窓ガラスに映る自分の顔は照明のせいかはたまた今日一日の疲れのせいか五歳くらい老けて見えて、うんざりしながら虚像の自分から目を逸らし見上げた先にその広告はあった。
『…百貨店八階催事場スペースにて、年に一度の沖縄物産展開催!』
夏らしい軽やかな字体で書かれている謳い文句の下に、南国のフルーツやかき氷、ソーキそばや海ぶどうの写真が並んでいる。
民芸品やシーサーの置物に混じって、現地のキャラクターだろうか、着ぐるみも登場するらしく、伝統楽器と民謡の特別ライブも催されるらしい。
ふとひらめいて、カバンからスマホを取り出しメッセージアプリのアイコンをタップした。
一番上に表示されているメッセージを開けば、昼に宍戸さんと帰り時間のやりとりをした会話が表示される。
『で』の文字をフリック入力しただけで予測変換に出てきた『デートしませんか』のセンテンスをタップして送信する。
少しの間画面を眺めていたら思ったよりも早く既読のマークがついて、『今?』と返信が返ってきた。

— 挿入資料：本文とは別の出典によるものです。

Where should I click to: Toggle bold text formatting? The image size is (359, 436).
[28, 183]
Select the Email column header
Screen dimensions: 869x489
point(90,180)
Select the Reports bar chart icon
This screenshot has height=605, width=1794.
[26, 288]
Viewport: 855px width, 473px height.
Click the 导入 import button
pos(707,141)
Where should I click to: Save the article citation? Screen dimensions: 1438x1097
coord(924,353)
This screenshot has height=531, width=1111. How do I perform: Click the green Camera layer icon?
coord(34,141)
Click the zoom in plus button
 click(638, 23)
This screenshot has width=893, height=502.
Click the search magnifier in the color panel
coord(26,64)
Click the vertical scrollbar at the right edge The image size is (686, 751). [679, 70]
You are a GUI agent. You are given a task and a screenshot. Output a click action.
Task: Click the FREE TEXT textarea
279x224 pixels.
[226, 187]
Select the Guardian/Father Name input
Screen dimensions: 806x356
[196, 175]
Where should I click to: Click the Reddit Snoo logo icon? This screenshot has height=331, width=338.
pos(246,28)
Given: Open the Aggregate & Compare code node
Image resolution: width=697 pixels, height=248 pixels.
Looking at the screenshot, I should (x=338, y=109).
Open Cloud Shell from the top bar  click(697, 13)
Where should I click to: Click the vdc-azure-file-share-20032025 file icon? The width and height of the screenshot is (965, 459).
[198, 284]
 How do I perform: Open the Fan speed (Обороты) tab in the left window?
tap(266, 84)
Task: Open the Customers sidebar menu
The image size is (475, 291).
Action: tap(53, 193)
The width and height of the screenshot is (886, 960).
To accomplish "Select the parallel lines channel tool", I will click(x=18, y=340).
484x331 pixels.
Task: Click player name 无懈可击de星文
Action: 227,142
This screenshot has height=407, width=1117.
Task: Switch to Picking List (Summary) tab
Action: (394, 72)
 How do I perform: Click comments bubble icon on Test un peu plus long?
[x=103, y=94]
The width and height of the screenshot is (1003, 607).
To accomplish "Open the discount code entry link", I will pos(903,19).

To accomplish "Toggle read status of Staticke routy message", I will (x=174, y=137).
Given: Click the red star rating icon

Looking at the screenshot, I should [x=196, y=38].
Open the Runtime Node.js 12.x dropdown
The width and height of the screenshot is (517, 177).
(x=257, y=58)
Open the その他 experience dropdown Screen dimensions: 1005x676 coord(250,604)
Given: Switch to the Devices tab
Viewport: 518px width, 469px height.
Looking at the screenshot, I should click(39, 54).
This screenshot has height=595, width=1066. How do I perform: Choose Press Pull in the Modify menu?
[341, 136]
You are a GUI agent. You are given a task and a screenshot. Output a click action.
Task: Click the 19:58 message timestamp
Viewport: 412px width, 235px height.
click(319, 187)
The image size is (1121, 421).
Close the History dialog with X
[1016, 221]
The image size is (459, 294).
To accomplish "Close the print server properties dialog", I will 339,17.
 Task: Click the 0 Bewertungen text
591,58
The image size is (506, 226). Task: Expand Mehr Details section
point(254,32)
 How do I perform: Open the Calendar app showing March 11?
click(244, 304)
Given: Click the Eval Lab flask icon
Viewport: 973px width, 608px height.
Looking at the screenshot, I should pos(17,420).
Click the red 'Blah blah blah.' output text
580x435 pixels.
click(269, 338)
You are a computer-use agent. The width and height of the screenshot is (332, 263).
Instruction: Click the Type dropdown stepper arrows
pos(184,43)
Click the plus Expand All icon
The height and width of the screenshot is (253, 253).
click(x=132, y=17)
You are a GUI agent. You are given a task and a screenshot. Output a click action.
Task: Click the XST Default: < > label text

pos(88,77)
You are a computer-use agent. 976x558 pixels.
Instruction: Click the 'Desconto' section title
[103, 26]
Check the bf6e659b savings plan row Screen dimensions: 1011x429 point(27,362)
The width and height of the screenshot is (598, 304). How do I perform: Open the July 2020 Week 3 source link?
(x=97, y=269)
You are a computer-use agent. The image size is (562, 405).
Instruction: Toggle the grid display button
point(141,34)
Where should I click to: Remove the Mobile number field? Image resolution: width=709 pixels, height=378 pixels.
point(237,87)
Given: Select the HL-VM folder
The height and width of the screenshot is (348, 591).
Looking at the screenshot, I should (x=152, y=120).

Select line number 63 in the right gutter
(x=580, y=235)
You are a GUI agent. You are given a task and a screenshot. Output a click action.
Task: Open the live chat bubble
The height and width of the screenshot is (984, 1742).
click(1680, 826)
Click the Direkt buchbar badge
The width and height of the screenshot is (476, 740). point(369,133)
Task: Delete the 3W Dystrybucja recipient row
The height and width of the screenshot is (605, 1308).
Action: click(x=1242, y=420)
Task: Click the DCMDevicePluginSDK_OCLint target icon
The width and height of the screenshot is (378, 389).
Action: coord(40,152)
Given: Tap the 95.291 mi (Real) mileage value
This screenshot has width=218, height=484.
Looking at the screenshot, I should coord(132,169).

『明日。デパートで沖縄物産展やってるんだって。面白そうだから行ってみません?』
『それ俺も見たかも。電車に貼ってあったやつだろ?』
『そうそう! パイナップル食べたいです。手でちぎれるやつ』
『なんだっけそれ。名前ド忘れした』
『スナックパインって書いてある。ソーキそばも食べたいなぁ。ラフテーもサーターアンダギーもある!』
『食いもんばっかかよ』
『いいじゃん。おなか空かせて行きましょうね!』
『はいはい。てか会社出たら連絡しろって言っといただろうが。もう電車乗ってんだろ?』
『そうでしたごめんなさいもうすぐ駅についてしまいます』
ドキリとして句読点も絵文字もないまま文章を送れば、宍戸さんからは不細工なひよこが頭から湯気を出して怒っているスタンプが送られてくる。
昼のやり取りで、今晩の夕ご飯担当である宍戸さんは俺の帰りに合わせてカレーを作ってくれると言っていた。俺が会社を出たタイミングで作り始めればちょうどいい頃合いに出来上がる。だから帰るときに連絡するよう言いつけられていたのに、仕事に忙殺されて一報を入れるのをすっかり忘れてしまった。
罰として、これまた宍戸さんの担当だった風呂掃除と、駅前の深夜営業のスーパーで卵を買ってくるよう言いつけられてしまった。
うさぎが頭の上で丸を作って笑っているスタンプを送り、もう一度広告を見上げる。
背景に広がる青い海と空にどこか懐かしさを誘われ、最寄り駅につくまでの間、沖縄旅行のツアーやホテルを検索することに没頭した。
翌日、遅めに起きた俺たちは昨日の残りのカレーの誘惑に耐え、朝ごはんを軽めにして家を出た。
通勤に使う電車も、デートに向かう途中と思えば気持ちが軽くなる。
一緒に暮らしているとあらたまってデートをする機会が少なくなるなんて聞いたりするけれど、俺たちはしょっちゅう二人でデートに出掛けている。
俺から誘うことの方が多いけれど、外に出ることの好きな宍戸さんは結構楽しんでいるようで断られることは滅多になかった。
車内に貼られた物産展の広告を眺めながらぽつぽつ会話をしているうちに目的の駅に到着した。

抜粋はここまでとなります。